Apotex, a generic pharmaceutical manufacturer, filed an Abbreviated New Drug Applications (ANDA) with the FDA seeking to market generic rosuvastatin for treating hypercholesterolemia (HoFH) and hypertriglycerdemia while omitting or “carving out” patented indications directed towards the treatment of HeFH and elevated CRP. Under the Hatch-Waxman Act, the filed ANDA must provide a list of all the related patents and if the method of use patents do not claim a use for which the applicant is seeking approval, an applicant may instead submit a statement under 21 U.S.C. § 355(j)(2)(A)(viii) averring that the ANDA excludes all uses claimed in the patent (Section viii). Apotex properly submitted the Section viii statements regarding Astrazeneca’s method patents.

Astrazeneca brought an action against Apotex alleging that Apotex’s ANDAs, as filed, violated § 271(e)(2) because the use of the drug is claimed in AstraZeneca’s method patents. According to § 271(e)(2),  “it shall be an act of infringement to submit an application…for a drug claimed in a patent or the use of which is claimed in a patent…if the purpose of such submission is to obtain approval under such Act to engage in the commercial manufacture, use, or sale of a drug…claimed in a patent of the use of which is claimed in a patent before the expiration of such patent.” Astrazeneca argued that because their method patents claim any use of the drug, Apotex’s filed ANDA falls within the meaning of § 271(e)(2) and has infringed on their patents.

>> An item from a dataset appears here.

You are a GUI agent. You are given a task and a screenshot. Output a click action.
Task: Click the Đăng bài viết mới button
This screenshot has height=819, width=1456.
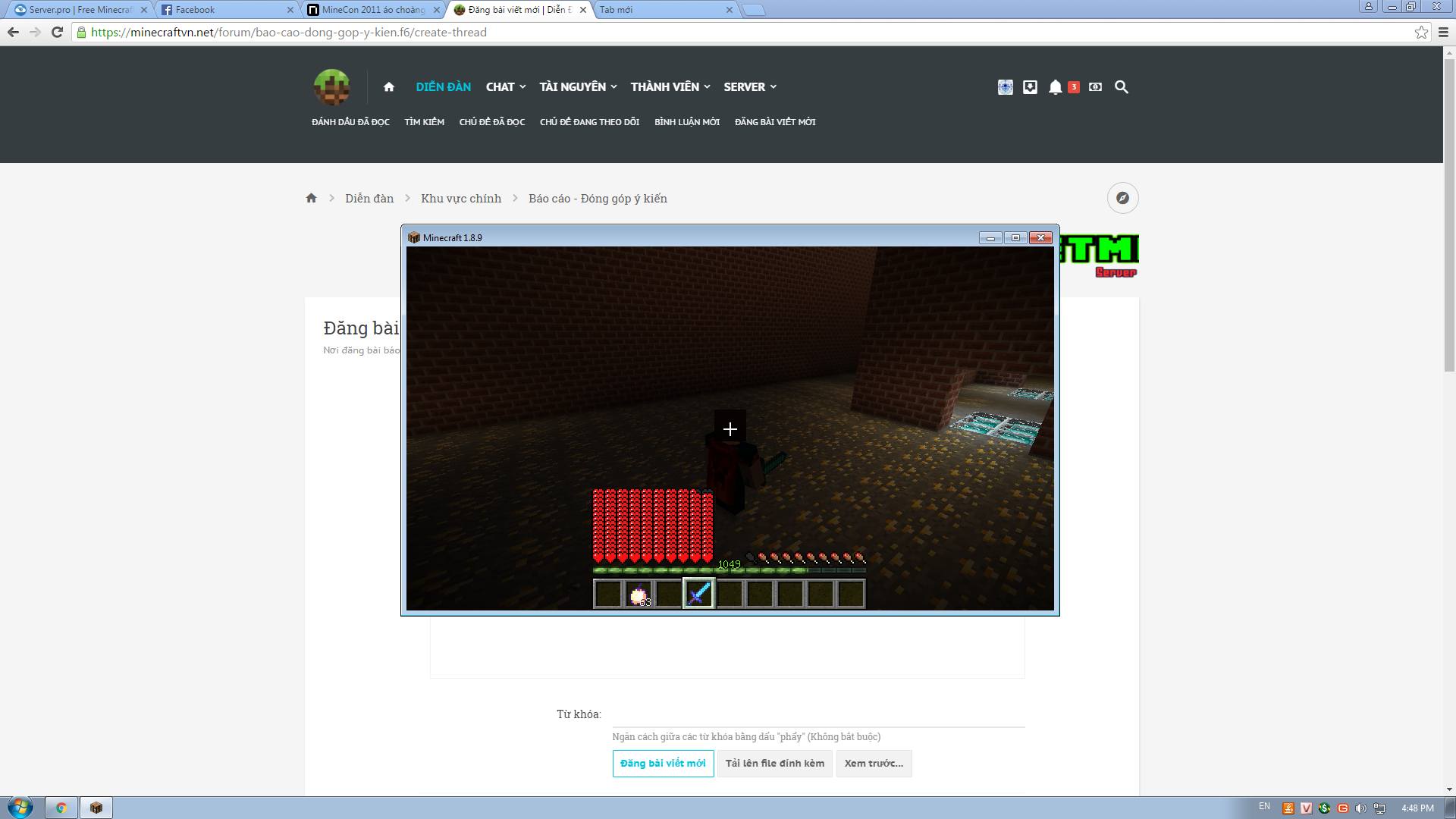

However, the court took a different stance. The court understood the term “use” from § 271(e)(2) to mean “the use listed in the ANDA.” Accordingly, the court held that it is not necessarily an act of infringement under § 271(e)(2) to submit an ANDA for a drug if just any use of that drug is claimed in a patent; rather, infringement of method claims under § 271(e)(2) requires filing an ANDA wherein at least one “use” listed in the ANDA is claimed in a patent. The court concluded that there can be no cause of action for infringement of a method of use unless the accused ANDA actually seeks approval for a patented indication.

An obvious solution for patent holders is to patent the drug itself. Astra has a patent that claims rosuvastatin compounds and pharmaceutical compositions containing such compounds, however the patent was due to expire years prior to the expiration of the method patents. Also, Apotex is challenging the validity of the composition patent in another co-pending litigation. Other solutions may include determining as many methods of treatment for as many diseases as you can and patenting those methods. This however takes a lot of time and a lot of resources.

Another possible option would be to patent the method of what the drug actually does in the body in addition to the disease that the drug treats. For example, rosuvastatin calcium serves to reduce circulating cholesterol by competitively inhibiting 3-hydroxy-3-methylglutaryl-CoA reductase. A patentable method claim of rosuvastatin calcium could have been a method of inhibiting 3-hydroxy-3-methylglutaryl-CoA reductase.  This method claim would likely be broad enough to cover most methods of treatment of any particular disease, especially if the diseases were listed the specification. Therefore, the court may have ruled that the use was in fact covered by the claims.